High levels of a specific hormone in a patient of kidney ailment can tell who will develop heart problems, require dialysis or die prematurely.
“This discovery allows us to predict at-risk patients before they require dialysis,” said lead investigator Michel Chonchol, associate professor of medicine specializing in nephrology, University of Colorado School of Medicine.
“That’s critical because approximately 23 percent of patients on dialysis die in the first year,” the Journal of the American Society of Nephrology reports.
Chonchol and fellow researcher Jessica Kendrick studied the blood plasma of patients with an advanced kidney disease, according to a Colorado statement.
They found that levels of the hormone fibroblast growth factor-23 (FGF-23), increased as the patient’s kidney function decreased.
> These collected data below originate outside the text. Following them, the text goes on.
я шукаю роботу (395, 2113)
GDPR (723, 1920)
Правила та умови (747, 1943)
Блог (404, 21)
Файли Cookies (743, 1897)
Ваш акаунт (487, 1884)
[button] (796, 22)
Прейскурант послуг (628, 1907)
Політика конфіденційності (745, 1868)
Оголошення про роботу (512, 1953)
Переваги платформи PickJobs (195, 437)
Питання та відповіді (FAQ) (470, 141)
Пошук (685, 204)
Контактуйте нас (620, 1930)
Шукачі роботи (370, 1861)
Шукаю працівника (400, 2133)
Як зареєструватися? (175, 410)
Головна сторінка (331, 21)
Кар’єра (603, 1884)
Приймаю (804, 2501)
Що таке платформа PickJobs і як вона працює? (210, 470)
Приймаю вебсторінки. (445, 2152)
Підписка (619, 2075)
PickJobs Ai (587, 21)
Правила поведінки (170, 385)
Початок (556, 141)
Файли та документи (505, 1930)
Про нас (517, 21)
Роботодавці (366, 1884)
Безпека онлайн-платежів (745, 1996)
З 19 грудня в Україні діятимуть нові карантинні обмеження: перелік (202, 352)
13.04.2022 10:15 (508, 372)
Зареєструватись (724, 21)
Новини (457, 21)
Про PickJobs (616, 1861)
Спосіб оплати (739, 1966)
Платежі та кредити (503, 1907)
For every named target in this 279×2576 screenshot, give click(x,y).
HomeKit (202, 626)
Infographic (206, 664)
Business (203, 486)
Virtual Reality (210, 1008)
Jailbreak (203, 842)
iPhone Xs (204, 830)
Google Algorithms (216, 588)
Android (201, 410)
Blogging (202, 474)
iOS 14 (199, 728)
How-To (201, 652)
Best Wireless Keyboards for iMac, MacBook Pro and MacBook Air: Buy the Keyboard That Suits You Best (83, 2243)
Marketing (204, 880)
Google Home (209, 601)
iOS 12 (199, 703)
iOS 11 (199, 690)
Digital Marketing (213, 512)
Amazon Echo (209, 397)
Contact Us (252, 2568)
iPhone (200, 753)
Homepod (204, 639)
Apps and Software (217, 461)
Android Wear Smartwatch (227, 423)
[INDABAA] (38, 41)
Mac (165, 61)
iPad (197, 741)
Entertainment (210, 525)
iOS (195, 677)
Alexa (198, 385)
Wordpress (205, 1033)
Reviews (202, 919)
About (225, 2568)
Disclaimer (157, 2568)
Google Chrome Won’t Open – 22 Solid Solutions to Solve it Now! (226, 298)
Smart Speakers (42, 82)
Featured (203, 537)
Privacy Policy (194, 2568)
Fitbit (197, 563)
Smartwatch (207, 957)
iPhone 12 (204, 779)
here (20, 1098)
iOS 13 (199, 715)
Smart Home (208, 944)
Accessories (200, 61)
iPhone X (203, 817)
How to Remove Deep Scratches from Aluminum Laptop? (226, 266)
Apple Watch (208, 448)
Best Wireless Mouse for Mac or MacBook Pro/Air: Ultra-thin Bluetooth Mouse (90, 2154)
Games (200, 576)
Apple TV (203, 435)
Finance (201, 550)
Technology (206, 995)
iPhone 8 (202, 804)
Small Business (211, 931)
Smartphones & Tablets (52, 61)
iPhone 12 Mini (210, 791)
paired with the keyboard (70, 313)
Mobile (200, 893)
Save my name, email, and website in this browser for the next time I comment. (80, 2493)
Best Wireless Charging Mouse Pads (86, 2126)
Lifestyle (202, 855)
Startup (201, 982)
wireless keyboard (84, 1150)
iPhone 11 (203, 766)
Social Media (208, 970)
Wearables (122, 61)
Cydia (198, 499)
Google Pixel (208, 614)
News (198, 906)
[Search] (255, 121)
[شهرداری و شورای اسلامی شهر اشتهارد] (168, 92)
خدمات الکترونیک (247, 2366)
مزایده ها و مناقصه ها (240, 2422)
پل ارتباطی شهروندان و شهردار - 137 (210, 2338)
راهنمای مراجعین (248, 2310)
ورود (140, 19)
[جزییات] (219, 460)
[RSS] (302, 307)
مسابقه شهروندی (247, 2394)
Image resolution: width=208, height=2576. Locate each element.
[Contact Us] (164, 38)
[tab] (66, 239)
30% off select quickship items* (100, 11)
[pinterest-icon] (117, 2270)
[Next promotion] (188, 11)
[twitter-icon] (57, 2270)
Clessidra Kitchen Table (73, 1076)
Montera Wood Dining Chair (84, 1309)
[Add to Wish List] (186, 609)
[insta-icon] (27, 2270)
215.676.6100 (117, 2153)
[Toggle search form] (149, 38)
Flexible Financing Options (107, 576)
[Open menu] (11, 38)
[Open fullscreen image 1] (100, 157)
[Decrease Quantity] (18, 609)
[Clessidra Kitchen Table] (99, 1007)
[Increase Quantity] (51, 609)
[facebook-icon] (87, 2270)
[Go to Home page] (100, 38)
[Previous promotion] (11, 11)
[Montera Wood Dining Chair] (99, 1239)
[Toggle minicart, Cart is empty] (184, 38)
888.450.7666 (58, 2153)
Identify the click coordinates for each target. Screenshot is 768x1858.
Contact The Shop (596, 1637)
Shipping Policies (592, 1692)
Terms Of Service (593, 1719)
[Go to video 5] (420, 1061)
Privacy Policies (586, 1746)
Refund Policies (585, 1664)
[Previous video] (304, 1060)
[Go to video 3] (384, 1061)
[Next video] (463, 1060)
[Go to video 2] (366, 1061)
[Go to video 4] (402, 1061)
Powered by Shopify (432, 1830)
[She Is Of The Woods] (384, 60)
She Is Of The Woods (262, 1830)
The hormone regulates phosphorous levels in the body. As the kidneys fail, they are unable to excrete phosphorous. The higher the hormone levels, the greater the chances of the patient’s death.
By the time a patient is down to just 30 or 40 percent kidney function, the levels of FGF-23 can predict who will die, have a cardiac event or end up on dialysis.
“Prior to a patient going on dialysis the phosphorous levels shoot up,” Chonchol said. But he found that long before phosphorous levels jump, FGF-23 levels already increase.
“The best ways to prevent kidney disease is through blood pressure control, diet, exercise and maintaining a healthy body weight,” Chonchol said.